Forgotten Books: A Date Which Will Live in Infamy - Brian M. Thomsen and Martin H. Greenberg, eds.
Since today is Pearl Harbor Day, it seems appropriate to write about this anthology of alternate history stories that came out in 2001. Its full title is A DATE WHICH WILL LIVE IN INFAMY: AN ANTHOLOGY OF PEARL HARBOR STORIES THAT MIGHT HAVE BEEN. I was a regular in Marty Greenberg's anthologies then, since I was writing a couple of novel series for his Tekno-Books, including the World War II series THE LAST GOOD WAR. So I was a natural to be included in this book. For my story, "The East Wind Caper", I brought back Nicholas Lake, a private detective character I'd used one time in a story for MIKE SHAYNE MYSTERY MAGAZINE many years earlier. In this one, I had him doing business in Honolulu and gave him an assistant/sidekick, a Hawaiian nightclub comic, and played the whole thing pretty much fast and lightweight. I haven't read the story in years, but I recall that one of Lake's cases somehow allowed him to prevent the attack on Pearl Harbor. I hope it holds up, but like I said, it's been a long time since I read it . . .
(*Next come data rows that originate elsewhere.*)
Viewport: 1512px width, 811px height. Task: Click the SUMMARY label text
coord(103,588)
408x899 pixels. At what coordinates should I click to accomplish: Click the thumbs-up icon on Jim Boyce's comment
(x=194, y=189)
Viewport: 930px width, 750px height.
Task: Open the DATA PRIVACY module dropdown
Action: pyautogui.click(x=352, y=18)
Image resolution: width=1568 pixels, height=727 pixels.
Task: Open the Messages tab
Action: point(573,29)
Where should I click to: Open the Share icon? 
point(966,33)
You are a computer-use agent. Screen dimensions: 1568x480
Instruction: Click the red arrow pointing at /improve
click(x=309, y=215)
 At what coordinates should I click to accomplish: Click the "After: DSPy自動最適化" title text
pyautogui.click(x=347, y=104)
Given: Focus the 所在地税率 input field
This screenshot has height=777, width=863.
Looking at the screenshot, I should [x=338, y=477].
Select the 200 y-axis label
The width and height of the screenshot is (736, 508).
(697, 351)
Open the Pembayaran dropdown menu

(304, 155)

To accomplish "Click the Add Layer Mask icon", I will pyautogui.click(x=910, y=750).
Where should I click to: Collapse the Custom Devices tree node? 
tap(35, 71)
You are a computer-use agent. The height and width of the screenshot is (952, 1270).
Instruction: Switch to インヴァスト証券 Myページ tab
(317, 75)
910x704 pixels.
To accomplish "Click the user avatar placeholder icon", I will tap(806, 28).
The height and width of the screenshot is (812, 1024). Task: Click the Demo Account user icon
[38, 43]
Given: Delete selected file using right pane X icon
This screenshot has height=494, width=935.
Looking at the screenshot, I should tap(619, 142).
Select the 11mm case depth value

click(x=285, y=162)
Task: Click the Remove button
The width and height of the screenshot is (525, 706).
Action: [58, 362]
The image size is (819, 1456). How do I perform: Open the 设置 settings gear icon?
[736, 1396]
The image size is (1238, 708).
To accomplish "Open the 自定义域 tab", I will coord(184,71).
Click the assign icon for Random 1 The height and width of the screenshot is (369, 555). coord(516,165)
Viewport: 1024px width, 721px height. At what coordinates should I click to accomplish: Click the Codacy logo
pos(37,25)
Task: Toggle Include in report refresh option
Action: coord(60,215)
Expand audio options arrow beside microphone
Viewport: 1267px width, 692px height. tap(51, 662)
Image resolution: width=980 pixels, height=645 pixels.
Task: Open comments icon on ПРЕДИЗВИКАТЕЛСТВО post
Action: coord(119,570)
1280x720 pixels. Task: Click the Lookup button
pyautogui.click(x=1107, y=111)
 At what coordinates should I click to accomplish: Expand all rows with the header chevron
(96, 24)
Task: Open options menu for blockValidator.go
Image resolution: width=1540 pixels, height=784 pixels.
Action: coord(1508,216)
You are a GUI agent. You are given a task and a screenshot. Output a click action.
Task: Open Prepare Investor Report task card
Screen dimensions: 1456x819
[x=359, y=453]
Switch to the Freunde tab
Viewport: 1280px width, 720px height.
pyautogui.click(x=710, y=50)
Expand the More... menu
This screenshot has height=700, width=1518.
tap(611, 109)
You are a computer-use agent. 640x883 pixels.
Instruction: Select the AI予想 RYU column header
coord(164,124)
As for the other stories, it's been even longer since I read them, but I remember I thought it was a really good bunch of yarns. You'd expect that with authors such as Ed Gorman, Brendan DuBois, William C. Dietz, Barrett Tillman, and William H. Keith Jr. There are also several essays about Pearl Harbor by Brian M. Thomsen (who edited the book along with Greenberg), William R. Forstchen, Paul M. Thomsen, and Allen Kupfer. If you're interested in alternate history and/or World War II, it's a book well worth hunting up.
2 comments:
I am interested, plus any collection with Gorman and DuBois and Reasoner is going to be worth reading.
Pearl Harbor Day was my grandmother's birthday, and is my brother's, though he was born seven years after the event. So it is a date I never had trouble remembering.
There was kind of paucity of nightclub comedians in Honolulu by the '70s into the '80s. There were a few, with Andy Bumatai the then-current Guy Who Got All the Gigs. I wonder how many more might've been active in the '40s...with the relative expense of visitation by Mainland talent to the islands...but I doubt it was any tougher to convince comedians in the '40s to take a few nights or a week in Hawaii.